Dienstag, 11. Juli 2006

Iranischer Staatspräsident lässt wieder aufhorchen: Ahmadinejad droht Westen

  • Forderung nach Ende der Unterstützung für Israel

Der iranische Staatspräsident Ahmadinejad lässt wieder einmal mit einem verbalen Rundumschlag aufhorchen. Er forderte am Dienstag in einer TV-Ansprache ein Ende der westlichen Unterstützung für Israel. "Andernfalls wird die Wut der islamischen Welt auch den Westen treffen."
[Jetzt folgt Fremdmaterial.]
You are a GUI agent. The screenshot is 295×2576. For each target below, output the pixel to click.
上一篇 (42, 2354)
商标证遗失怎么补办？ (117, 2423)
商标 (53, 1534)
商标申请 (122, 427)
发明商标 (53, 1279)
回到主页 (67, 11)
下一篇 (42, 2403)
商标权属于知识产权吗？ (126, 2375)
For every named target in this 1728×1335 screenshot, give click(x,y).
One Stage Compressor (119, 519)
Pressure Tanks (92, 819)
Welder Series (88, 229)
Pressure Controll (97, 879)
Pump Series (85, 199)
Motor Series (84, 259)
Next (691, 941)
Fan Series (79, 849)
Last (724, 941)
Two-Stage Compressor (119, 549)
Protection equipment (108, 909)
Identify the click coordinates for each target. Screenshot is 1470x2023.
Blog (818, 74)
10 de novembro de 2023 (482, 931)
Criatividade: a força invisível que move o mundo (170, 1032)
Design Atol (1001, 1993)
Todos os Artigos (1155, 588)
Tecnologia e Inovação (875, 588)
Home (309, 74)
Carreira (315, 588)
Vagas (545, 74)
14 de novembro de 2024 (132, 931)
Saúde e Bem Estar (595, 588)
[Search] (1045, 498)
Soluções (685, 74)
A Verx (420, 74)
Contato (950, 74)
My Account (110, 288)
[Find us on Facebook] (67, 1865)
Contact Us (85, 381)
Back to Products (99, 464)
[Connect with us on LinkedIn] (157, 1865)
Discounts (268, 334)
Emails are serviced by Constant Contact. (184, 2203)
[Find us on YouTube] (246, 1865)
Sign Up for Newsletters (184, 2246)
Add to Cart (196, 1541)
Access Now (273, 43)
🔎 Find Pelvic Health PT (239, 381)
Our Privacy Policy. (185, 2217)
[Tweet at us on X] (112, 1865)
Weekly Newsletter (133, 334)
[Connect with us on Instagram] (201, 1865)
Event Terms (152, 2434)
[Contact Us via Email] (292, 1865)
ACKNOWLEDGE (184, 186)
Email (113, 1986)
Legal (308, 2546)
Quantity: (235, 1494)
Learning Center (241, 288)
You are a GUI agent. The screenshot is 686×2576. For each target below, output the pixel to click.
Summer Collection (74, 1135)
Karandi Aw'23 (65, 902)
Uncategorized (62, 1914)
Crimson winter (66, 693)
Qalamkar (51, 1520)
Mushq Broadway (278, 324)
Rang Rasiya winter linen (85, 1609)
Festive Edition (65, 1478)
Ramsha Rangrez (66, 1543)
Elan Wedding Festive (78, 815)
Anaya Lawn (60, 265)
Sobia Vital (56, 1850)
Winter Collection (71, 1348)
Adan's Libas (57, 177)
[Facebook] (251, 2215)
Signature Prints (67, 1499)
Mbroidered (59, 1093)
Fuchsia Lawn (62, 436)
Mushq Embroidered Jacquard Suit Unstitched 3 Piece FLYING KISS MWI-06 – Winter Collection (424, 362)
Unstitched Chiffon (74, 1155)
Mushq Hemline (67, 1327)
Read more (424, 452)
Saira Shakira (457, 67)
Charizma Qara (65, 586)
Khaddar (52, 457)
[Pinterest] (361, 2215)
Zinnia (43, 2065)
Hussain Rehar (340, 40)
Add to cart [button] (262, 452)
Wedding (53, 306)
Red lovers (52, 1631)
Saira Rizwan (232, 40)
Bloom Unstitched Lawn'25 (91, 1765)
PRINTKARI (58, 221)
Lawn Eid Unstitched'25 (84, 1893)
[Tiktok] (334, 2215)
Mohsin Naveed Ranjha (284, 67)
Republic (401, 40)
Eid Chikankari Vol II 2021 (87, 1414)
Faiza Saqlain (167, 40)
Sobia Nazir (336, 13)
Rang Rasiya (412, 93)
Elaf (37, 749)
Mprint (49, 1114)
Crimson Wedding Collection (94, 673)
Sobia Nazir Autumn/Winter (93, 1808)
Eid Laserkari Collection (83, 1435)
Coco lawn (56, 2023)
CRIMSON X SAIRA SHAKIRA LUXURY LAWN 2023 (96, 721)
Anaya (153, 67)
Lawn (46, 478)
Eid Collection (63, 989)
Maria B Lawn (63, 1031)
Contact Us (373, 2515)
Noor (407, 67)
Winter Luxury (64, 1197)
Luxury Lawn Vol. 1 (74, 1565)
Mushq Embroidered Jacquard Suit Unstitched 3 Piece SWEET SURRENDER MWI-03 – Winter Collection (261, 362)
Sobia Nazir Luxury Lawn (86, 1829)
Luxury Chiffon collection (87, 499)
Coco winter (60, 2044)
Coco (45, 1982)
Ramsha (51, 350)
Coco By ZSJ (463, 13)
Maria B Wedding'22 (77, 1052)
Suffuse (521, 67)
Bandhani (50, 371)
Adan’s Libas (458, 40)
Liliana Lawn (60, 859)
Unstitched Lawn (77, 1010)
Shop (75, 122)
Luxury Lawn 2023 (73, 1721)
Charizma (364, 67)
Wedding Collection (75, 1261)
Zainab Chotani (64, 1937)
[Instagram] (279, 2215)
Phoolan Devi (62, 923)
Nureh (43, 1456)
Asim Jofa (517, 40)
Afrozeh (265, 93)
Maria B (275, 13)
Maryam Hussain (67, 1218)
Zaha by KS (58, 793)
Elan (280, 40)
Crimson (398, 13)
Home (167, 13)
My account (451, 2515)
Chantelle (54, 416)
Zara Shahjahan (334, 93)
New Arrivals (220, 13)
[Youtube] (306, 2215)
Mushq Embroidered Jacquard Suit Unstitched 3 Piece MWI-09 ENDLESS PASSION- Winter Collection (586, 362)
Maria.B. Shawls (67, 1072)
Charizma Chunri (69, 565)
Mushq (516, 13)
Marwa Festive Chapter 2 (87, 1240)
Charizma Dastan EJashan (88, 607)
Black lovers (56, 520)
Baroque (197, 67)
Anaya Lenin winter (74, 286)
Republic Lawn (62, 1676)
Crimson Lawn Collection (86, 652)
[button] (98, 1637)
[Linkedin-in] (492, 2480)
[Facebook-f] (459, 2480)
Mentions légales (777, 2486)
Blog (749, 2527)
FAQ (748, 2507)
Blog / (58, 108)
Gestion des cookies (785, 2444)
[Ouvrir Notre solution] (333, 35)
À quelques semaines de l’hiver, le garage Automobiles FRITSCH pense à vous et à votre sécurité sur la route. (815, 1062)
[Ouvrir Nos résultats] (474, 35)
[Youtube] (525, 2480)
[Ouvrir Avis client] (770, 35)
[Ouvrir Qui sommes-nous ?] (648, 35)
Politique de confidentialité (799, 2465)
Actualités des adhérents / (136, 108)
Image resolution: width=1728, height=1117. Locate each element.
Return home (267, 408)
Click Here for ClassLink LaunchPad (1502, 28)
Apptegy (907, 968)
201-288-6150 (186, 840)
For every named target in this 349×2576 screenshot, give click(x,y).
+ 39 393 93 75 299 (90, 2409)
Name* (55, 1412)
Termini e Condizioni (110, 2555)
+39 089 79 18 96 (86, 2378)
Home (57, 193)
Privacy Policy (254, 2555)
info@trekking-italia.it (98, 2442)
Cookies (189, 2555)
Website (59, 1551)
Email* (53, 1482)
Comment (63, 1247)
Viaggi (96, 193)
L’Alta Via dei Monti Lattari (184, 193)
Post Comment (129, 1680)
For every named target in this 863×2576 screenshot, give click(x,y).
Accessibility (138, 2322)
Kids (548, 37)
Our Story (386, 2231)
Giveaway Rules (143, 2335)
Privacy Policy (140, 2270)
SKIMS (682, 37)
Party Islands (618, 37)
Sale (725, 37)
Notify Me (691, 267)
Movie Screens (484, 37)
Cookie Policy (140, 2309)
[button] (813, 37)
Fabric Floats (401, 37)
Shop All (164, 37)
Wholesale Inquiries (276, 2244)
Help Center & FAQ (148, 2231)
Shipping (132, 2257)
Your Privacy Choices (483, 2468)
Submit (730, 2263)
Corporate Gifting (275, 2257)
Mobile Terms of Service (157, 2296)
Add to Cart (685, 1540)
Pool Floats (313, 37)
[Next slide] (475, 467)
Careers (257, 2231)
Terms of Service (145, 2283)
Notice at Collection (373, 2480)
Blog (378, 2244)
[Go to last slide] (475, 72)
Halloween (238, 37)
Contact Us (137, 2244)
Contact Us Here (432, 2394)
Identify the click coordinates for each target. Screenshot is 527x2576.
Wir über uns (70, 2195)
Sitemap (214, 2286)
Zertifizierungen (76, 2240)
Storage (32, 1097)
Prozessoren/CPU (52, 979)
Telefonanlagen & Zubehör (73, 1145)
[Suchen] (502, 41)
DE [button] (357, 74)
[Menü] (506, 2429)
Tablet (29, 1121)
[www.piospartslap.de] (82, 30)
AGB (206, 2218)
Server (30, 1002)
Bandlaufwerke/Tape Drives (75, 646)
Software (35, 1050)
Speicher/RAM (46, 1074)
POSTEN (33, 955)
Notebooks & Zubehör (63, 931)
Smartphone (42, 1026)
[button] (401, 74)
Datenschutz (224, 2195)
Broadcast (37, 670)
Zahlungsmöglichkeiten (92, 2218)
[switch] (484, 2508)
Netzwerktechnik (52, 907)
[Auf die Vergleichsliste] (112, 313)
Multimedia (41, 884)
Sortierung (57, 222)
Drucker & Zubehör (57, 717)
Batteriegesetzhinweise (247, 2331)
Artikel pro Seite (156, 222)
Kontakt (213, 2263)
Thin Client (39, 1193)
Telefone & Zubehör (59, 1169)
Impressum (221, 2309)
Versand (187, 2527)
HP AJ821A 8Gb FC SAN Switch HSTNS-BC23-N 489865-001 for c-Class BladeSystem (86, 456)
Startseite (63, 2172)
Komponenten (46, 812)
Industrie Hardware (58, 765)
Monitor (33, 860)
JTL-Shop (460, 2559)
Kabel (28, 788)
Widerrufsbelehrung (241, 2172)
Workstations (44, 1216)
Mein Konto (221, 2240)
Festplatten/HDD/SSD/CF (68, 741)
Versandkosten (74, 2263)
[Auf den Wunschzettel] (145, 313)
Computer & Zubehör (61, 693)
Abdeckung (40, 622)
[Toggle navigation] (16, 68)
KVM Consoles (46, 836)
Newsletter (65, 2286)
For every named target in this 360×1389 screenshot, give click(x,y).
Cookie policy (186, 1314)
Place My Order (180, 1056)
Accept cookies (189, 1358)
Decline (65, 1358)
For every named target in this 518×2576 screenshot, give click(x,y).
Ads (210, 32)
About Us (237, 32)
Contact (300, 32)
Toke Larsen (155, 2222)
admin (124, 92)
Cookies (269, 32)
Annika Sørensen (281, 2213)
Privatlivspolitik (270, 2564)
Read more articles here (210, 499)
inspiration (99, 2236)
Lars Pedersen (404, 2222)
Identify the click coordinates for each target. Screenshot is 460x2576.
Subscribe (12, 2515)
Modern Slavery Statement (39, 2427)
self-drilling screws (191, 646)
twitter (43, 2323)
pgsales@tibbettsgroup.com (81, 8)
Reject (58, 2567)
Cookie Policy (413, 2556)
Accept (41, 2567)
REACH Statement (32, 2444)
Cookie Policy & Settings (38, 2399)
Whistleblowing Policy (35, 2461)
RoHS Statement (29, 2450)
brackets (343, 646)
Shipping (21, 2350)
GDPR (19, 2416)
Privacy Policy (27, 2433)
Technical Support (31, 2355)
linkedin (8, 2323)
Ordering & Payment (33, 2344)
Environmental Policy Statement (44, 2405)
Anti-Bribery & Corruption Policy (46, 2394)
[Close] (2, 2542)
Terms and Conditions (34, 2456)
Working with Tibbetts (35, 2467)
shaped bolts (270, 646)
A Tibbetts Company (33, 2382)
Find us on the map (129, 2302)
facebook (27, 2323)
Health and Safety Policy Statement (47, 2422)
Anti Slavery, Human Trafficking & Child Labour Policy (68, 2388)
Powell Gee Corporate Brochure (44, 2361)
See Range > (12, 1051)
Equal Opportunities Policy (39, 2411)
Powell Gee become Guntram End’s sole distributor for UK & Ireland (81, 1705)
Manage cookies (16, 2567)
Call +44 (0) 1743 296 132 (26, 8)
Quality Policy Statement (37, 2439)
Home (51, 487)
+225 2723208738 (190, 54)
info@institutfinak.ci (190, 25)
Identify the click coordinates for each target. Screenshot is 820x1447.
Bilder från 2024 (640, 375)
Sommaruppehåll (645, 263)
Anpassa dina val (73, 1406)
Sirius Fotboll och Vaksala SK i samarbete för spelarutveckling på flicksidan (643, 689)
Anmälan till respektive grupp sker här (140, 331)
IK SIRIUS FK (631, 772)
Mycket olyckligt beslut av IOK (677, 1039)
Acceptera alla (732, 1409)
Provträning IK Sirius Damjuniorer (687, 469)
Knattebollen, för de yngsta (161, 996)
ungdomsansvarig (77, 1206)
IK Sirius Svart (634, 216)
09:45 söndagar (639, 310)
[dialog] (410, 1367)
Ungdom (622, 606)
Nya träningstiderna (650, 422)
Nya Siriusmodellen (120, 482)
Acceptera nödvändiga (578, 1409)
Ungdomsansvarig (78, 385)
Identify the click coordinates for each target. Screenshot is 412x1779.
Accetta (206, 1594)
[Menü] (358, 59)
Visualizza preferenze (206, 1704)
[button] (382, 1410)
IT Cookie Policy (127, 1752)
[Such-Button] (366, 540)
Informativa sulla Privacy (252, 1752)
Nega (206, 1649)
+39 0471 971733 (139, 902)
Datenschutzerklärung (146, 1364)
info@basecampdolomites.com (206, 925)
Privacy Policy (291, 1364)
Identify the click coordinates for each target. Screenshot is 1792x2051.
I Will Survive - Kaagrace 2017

Angesichts der israelischen Militäroffensive im Gaza-Streifen warnte Ahmadinejad erneut, das Vorgehen Israels werde zur einer "großen Explosion und einer Welle der Wut in der islamischen Welt" führen. Diese Welle werde sich zu einem Flächenbrand ausweiten, der auch jene Länder erfassen werde, die Israel unterstützten.

Im Februar hatte Ahmadinejad erklärt, die Palästinenser würden eines Tages "mit Hilfe anderer Nationen den Staat Israel beseitigen". Wiederholt hatte er den Holocaust als "Märchen" und "Mythos" bezeichnet und gefordert, Israel "von der Landkarte zu tilgen". Die Europäer hätten inmitten der islamischen Welt einen jüdischen Staat als "Fremdkörper" errichtet.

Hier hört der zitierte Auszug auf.